D'une révolution culturelle

Publié le par Christian Jacomino

Le goût classique, à la cour comme à la ville, est celui de la parole. Des fins propos, du naturel, de l’esprit, des conversations mesurées entre gens de bien. Grâce à François de Sales et à son Introduction à la vie dévote (1608-1609), voici que la religion et le monde ne se font plus la guerre. Dans la préface à son ouvrage, l’auteur écrit:
Ceux qui ont traité de dévotion ont presque tous regardé l’instruction des personnes fort retirées du commerce du monde, ou au moins ont enseigné une sorte de dévotion qui conduit à cette entière retraite. Mon intention est d’instruire ceux qui vivent ès villes, ès ménages, en la cour [...].
 
Dans les recommandations qu’il fait comme dans celles des Jésuites, une forme de sociabilité, voire de mondanité, est élevée au rang d’exercice spirituel. Et quant au style qu’il emploie pour convaincre, Michèle et Michel Chaillou évoquent
 
Le sang de ses phrases clouées de douceur.
 
Puis, les aristocrates sont mis à la lanterne, ainsi que les curés, et l’on pourrait s’attendre à ce que le monde soit définitivement promu. Que se produise une sorte d’assomption jubilatoire de la culture populaire, dont l’esthétique et la morale de l’école républicaine auraient amplement profité. À la place de Madame de Sévigné, on eût mis George Sand. À la place de Fénelon, Jules Verne. Corbière à la place de du Bellay. Mais les choses ne se sont pas du tout déroulées de cette manière. Le mot d’ordre n’a jamais été en faveur de la culture populaire. L’effort n’a pas même consisté à mettre en évidence la belle porosité qui existe depuis toujours, en France comme dans les autres nations, entre culture populaire, culture aristocratique et culture savante. Simplement, l’école a pris le parti de l’écriture. Ou son parti de l’écriture. Elle s’est fait un domaine de compétence de l’orthographe et, accessoirement, du travail du style. Et c’est sur la maîtrise (approximative) de cette double discipline qu’elle a établi son pouvoir de décerner le certificat d’études primaires, diplôme qualifiant à tout le moins dans la fonction publique.

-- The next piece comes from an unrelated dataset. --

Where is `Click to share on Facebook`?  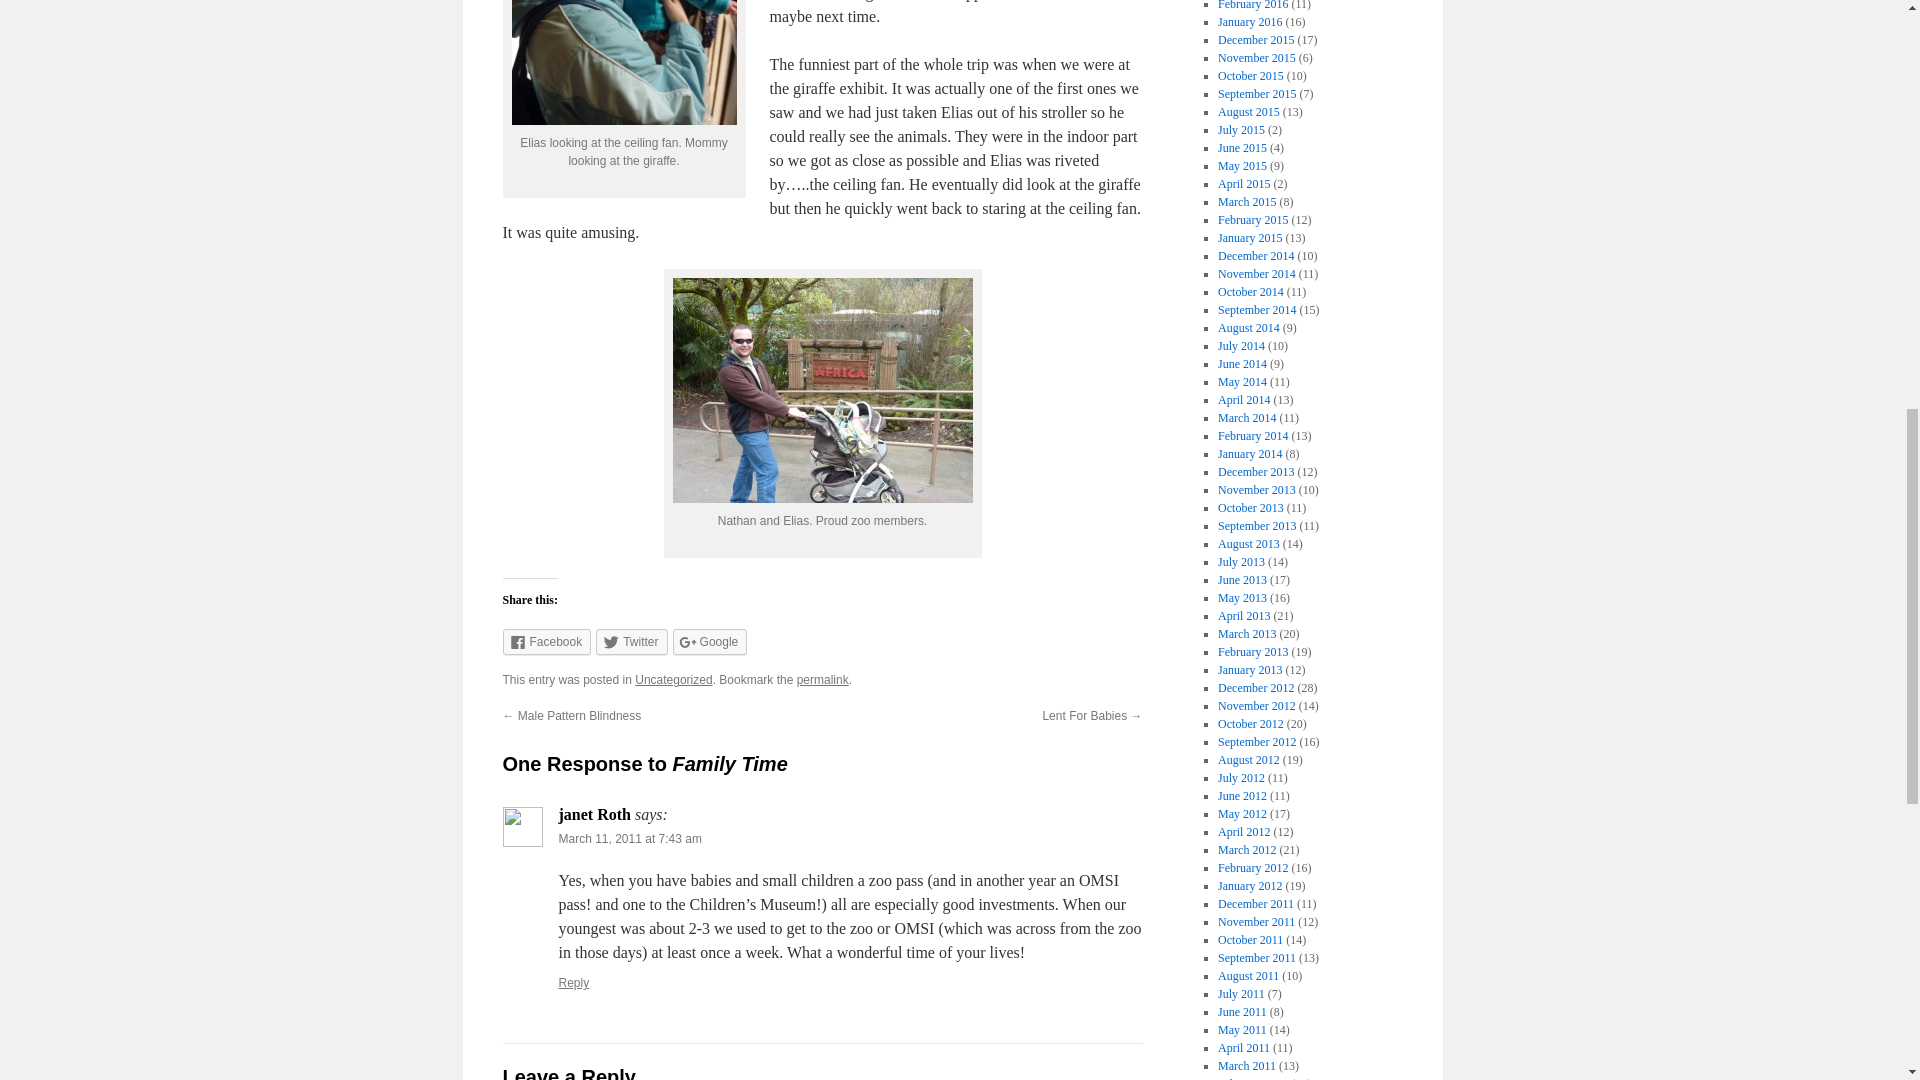
Click to share on Facebook is located at coordinates (546, 641).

Nous nous situons aujourd'hui encore dans l'attente interminable d'une révolution culturelle qui ne s'est pas opérée. Ou qui s'est opérée à l'envers. Car ce qui s'amorce au 18e siècle, ce n'est pas la promotion de la parole populaire (en quoi devait consister, au début du 19e, le travail de George Sand, par exemple), ni plus largement de la culture produite par le monde (dont on ne se résigne pas à admettre qu'il soit dominé par le marché). C'est bien plutôt le renversement du rapport hiérarchique entre oral et écrit. Et, dans ce scénario, le rôle de l'école a consisté à valider et diffuser une idéologie scriptocentriste, à caractère élitiste, qui fait de l’austérité, du silence, d'un ascétisme hautain (marqué de jansénisme) un idéal jamais atteint, et qui ne peut l'être, dans la mesure où il paraît incompatible avec les conditions réelles d’un enseignement de masse.